Desafios e Avanços na Representação Feminina

Enquanto o Partido Conservador contará com Nadia Blel, a candidata mais votada, e Diela Liliana Benavides Solarte, o Partido U terá Norma Hurtado, María Irma Noreña Arboleda e Ana Paola García Soto em suas fileiras. Por outro lado, algumas legendas apresentaram uma participação feminina bastante reduzida, como a Alianza por Colombia, que terá apenas Andrea Padilla Villarraga como representante, e o Cambio Radical, que não elegeu nenhuma mulher para o Senado.
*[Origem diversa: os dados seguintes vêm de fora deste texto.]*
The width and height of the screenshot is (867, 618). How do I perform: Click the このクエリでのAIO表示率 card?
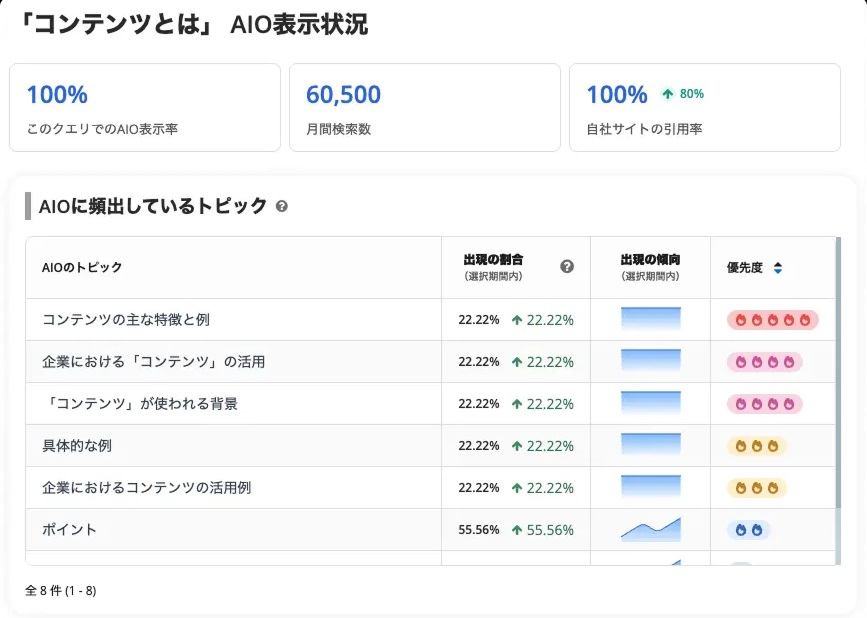(144, 108)
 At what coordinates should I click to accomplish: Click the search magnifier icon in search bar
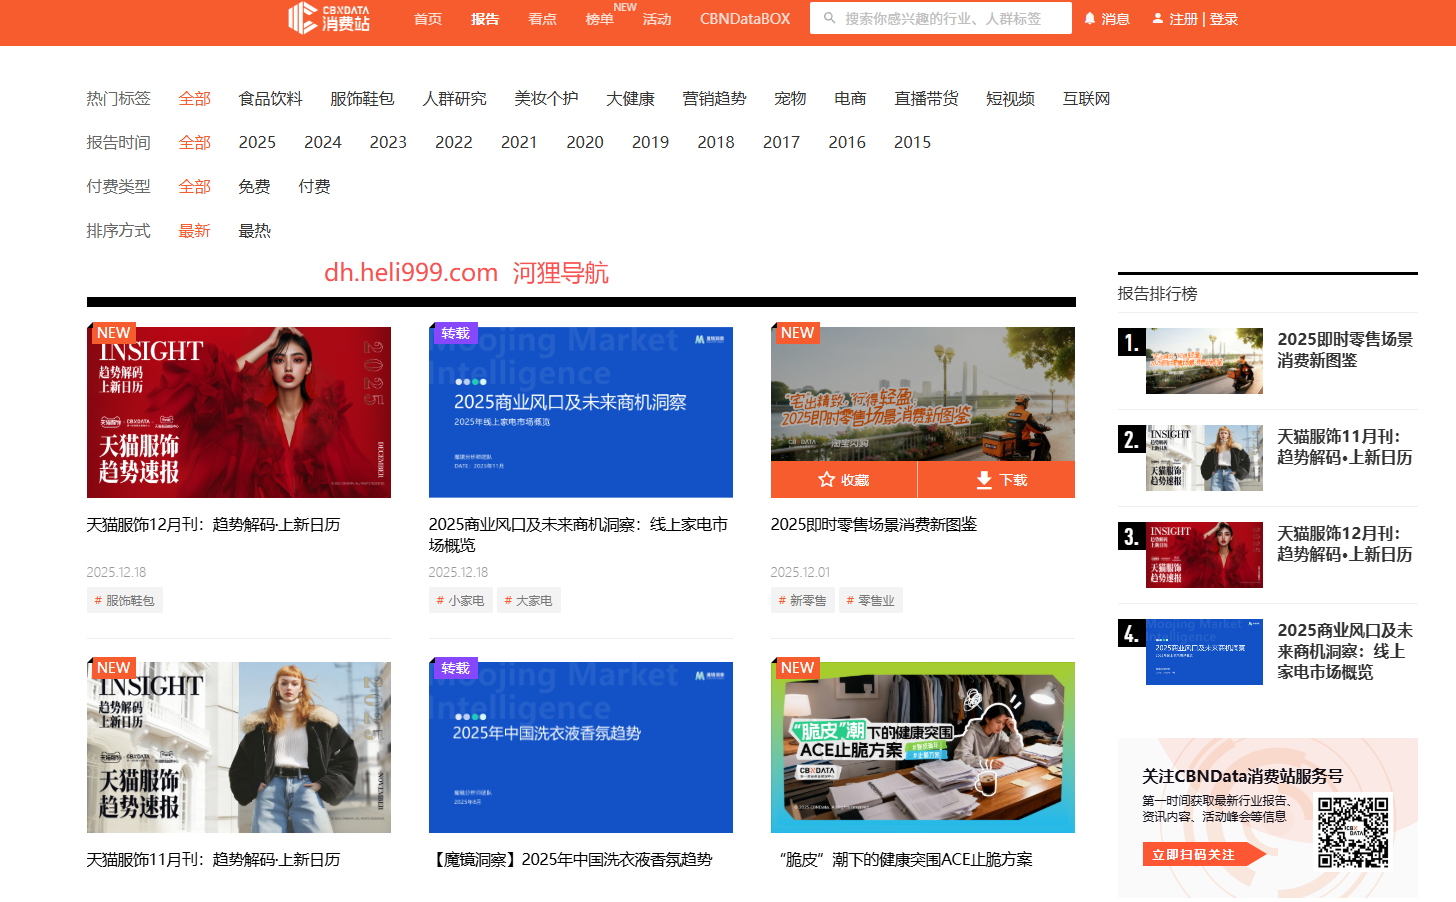(829, 17)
Avanços em Novas Alianças Políticas

Outras alianças também buscaram ampliar a representação feminina. A Ahora Colômbia, que inclui o Movimento Independente de Renovação Absoluta (MIRA) e o Movimento Dignidade, elegeu Ana Paola Agudelo, Jennifer Pedraza e María Lucía Villalba. Adicionalmente, Sara Jimena Castellanos Rodríguez foi eleita pelo Movimento Salvação Nacional, demonstrando um esforço crescente por parte de novos grupos em promover a participação feminina.

Conclusão

O Pacto Histórico não apenas fez história ao conquistar a maior representação feminina no Senado da Colômbia, mas também ressaltou a necessidade de uma maior inclusão das mulheres na política. Embora haja avanços, os desafios permanecem evidentes, e a luta pela igualdade de gênero continua a ser uma prioridade na agenda política do país.